§ Text passage:
————

summary(Sex_Offenders$age)
## Min. 1st Qu. Median Mean 3rd Qu. Max.
## 22.13 41.05 50.04 50.88 60.41 96.78
Sex_Offenders %>%
ggplot(aes(x = age)) +
geom_histogram(binwidth = 5) +
labs(title = "Age Distribution of Registered Sex Offenders",
x = "Age",
y = "Frequency") +
theme_minimal()
This histogram shows that most registered offenders are middle-aged,
with the highest concentration between approximately 40 and 60 years
old. There are relatively few younger or very elderly individuals in the
registry.
Sex_Offenders %>%
count(GENDER) %>%
mutate(percent = n / sum(n) * 100)

————

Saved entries
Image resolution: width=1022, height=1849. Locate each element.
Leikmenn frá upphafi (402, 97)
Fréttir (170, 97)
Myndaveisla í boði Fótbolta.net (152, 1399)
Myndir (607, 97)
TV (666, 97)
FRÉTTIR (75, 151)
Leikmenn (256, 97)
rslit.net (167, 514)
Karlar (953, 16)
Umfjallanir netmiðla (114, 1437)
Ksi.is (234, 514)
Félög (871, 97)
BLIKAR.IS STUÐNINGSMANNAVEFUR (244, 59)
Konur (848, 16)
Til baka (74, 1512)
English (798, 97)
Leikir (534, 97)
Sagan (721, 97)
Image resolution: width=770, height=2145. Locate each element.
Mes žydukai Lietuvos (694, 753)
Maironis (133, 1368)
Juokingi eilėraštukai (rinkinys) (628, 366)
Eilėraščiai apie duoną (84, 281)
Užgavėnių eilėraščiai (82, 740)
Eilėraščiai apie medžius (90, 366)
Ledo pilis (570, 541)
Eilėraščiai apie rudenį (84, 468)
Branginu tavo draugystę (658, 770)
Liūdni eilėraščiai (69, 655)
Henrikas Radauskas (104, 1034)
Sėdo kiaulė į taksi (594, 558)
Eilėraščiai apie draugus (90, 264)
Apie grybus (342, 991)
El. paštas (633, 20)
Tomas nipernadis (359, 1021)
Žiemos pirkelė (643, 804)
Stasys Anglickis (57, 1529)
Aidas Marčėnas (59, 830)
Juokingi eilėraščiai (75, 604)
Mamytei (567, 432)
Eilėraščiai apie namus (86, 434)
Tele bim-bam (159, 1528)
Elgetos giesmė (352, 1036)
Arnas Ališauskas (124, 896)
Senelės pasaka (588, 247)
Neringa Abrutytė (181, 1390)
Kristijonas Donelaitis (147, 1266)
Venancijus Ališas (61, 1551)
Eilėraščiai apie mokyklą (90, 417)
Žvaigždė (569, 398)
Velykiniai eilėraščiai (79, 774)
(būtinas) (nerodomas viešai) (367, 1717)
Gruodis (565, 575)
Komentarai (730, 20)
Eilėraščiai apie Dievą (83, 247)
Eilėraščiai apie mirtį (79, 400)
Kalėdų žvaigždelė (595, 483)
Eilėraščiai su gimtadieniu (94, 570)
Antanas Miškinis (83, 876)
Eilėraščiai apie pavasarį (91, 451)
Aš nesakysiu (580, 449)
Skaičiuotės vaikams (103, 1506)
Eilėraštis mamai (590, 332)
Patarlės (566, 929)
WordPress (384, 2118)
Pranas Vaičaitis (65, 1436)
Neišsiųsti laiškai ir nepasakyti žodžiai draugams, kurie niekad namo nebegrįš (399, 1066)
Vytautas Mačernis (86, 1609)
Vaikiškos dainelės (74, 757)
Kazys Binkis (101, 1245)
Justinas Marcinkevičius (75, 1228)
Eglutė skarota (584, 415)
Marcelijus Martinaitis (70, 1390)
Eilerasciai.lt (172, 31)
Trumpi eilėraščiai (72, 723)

————

§ Problem 1: Please explain, in one to three sentences, why the text on offender ages says most registered offenders are middle-aged.
§ Problem 2: In the text on offender ages, switch "Frequency" to "Count" in the part from "## 22.13 41.05" up to and including "theme_minimal()".

§ Exercise answer 1: The histogram shows the highest concentration of registered offenders between approximately 40 and 60 years old. Relatively few younger or very elderly individuals are in the registry.

§ Exercise answer 2:
## 22.13 41.05 50.04 50.88 60.41 96.78
Sex_Offenders %>%
ggplot(aes(x = age)) +
geom_histogram(binwidth = 5) +
labs(title = "Age Distribution of Registered Sex Offenders",
x = "Age",
y = "Count") +
theme_minimal()